I have moved my blog from an old version of Jekyll over to Hugo. The reason for the change is mostly that my Jekyll setup was very old, and the way I had implemented a couple of custom plugins meant I needed to run the server before generating the site. Also I am not using ruby as much as I use to, and Hugo is “new”, shiny and written in go.


In porting the site to Hugo I also got rid of bootstrap, it has served me well, but with modern browsers having support for things like CSS Flexbox the benefit for simple sites is negelible. I really like Flexbox, though it can still be a bit confusing from time to time, especially grow and shrink. But it is awesome that you can do stuff like justifying content, do wrap-reverse or specify a order, all of which helps when trying to make a site responsive.

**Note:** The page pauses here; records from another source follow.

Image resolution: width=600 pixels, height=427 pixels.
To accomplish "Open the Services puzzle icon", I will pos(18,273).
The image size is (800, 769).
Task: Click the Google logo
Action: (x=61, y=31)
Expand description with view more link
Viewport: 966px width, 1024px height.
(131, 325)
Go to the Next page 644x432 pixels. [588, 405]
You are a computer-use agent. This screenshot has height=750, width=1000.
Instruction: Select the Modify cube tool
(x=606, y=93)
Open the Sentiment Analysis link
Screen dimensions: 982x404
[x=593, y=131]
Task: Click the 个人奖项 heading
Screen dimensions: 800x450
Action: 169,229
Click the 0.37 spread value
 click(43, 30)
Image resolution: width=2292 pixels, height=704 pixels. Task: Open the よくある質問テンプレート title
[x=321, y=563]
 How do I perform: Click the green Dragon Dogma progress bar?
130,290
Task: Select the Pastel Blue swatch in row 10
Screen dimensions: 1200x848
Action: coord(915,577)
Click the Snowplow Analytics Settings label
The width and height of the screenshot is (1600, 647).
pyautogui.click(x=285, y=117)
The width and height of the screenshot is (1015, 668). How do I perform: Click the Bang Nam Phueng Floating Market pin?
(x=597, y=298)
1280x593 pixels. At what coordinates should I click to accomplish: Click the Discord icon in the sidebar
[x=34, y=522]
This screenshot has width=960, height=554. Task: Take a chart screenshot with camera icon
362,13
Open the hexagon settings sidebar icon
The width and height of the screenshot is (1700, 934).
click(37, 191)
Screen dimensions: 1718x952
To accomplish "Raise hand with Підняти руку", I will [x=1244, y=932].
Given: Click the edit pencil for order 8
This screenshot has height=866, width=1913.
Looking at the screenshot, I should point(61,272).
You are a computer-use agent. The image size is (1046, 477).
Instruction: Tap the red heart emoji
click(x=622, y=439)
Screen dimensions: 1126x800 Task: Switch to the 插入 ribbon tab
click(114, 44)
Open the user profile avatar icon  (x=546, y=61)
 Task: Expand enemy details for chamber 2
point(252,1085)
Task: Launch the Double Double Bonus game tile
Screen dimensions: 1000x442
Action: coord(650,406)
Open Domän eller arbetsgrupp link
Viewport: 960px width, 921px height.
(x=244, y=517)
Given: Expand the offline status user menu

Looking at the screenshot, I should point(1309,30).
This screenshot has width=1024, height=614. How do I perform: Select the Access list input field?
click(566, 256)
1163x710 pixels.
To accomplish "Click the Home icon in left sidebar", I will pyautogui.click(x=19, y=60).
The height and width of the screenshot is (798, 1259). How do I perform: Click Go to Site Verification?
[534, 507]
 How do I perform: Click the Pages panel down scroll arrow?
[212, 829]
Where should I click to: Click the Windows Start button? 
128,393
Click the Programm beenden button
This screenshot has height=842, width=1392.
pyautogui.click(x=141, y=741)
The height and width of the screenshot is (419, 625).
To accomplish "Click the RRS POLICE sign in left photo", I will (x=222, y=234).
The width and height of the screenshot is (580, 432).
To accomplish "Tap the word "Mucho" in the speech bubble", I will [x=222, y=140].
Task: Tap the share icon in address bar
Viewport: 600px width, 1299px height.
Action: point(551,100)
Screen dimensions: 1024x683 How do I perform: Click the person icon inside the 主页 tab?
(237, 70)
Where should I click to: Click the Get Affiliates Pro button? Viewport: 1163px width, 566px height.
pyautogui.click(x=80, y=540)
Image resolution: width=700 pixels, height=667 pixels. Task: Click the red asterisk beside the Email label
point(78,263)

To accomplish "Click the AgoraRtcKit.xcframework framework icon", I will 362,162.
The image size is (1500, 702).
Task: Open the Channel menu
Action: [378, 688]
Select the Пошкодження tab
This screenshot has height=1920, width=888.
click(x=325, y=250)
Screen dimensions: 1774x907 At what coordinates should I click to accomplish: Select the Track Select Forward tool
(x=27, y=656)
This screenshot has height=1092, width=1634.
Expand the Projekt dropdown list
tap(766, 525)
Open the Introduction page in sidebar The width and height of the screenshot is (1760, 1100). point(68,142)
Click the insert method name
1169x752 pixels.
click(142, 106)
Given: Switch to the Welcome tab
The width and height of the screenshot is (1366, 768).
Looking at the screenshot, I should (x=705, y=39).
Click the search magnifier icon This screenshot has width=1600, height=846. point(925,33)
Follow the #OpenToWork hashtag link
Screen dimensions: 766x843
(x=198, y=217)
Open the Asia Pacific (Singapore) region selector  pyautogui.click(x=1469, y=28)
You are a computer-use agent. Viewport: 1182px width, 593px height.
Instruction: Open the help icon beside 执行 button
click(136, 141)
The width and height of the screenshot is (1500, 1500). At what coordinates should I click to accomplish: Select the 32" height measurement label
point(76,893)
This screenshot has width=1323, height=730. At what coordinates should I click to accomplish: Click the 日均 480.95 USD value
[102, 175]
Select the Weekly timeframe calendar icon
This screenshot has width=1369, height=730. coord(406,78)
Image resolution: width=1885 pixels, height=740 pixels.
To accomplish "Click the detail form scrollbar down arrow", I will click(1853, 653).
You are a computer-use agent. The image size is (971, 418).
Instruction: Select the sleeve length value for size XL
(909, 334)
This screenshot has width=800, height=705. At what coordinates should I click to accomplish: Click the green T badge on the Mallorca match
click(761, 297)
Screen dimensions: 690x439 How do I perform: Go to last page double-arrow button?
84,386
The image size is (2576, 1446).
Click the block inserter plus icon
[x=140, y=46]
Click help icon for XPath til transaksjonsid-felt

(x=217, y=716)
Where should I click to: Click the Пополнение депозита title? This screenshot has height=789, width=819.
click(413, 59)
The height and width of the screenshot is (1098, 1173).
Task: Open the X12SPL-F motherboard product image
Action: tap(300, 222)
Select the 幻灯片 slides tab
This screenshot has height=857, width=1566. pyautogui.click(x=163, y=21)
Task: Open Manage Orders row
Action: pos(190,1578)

I have used order to make the page header go to the bottom when browsing on small screen. This means that the content of the page comes up front, and you don’t have to scroll a full page to get to what matters.


Since Hugo’s templating language is the Go html/template, which is quite similar to Liquid used in Jekyll, it is not too har to figure out how to structure the templates.

If you have ever done any work with the Django Framework for Python, you will be familiar with how Hugo does templating. It allows you to define blocks and overwrite them in subtemplates.

# in base template
{{ block "some-name" }}Default content{{ end }}`

# in sub-template
{{ define "some-name"}}My overwrite content{{ end}}

In general the Hugo documentation is quite good, only a couple of times I stubbed my toe on the way Hugo does things.

  • To get Jekyll like YEAR/MONTH/DAY/title paths you can set the permalinks for specific content types.
  • I also wanted my atom feed to keep being named atom.xml.
  • If you want tags and categories to be usable, you need to define taxonomies.
posts = "/:year/:month/:day/:slug"

baseName = "atom"

tag = "tags"
category = "categories"


You may note that I changed to using /:year/:month/:slug since I could not see a reason for keeping the day folder. This means I have setup redirects that strips out the day part of the url, to preserve incoming links.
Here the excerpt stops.